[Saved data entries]
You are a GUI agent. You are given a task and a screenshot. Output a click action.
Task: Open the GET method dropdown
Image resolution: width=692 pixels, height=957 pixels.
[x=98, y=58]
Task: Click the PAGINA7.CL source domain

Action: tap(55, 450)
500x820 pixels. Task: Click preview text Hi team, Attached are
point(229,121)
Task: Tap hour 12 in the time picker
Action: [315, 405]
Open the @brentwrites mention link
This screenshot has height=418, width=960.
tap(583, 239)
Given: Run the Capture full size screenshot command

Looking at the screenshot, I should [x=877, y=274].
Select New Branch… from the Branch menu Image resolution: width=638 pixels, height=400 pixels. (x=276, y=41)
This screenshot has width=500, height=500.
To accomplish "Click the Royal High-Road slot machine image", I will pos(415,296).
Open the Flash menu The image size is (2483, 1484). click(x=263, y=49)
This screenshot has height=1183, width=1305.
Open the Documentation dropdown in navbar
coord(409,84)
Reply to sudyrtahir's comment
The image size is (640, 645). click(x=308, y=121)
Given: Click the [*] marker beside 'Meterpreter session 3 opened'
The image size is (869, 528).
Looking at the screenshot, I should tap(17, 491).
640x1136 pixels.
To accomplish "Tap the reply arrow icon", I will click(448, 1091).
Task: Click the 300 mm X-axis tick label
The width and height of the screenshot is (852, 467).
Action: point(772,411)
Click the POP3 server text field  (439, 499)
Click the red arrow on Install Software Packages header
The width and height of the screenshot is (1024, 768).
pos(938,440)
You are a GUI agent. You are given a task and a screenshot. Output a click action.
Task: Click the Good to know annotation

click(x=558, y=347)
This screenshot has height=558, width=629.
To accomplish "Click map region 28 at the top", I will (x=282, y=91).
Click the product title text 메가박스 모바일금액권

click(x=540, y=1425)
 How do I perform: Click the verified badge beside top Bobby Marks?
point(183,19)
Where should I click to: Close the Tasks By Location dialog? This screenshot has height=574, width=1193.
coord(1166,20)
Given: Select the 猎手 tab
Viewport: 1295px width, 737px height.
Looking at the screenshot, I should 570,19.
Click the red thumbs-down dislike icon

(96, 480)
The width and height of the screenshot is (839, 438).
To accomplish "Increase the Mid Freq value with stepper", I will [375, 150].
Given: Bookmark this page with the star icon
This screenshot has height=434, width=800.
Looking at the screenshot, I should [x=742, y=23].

REQUIREMENT:
Set down nothing but the lines from the one containing "The width and height of the screenshot is (839, 438)." through the end of the entries above, exactly as written, both ends counted.

TASK SOLUTION:
The width and height of the screenshot is (839, 438).
To accomplish "Increase the Mid Freq value with stepper", I will [375, 150].
Given: Bookmark this page with the star icon
This screenshot has height=434, width=800.
Looking at the screenshot, I should [x=742, y=23].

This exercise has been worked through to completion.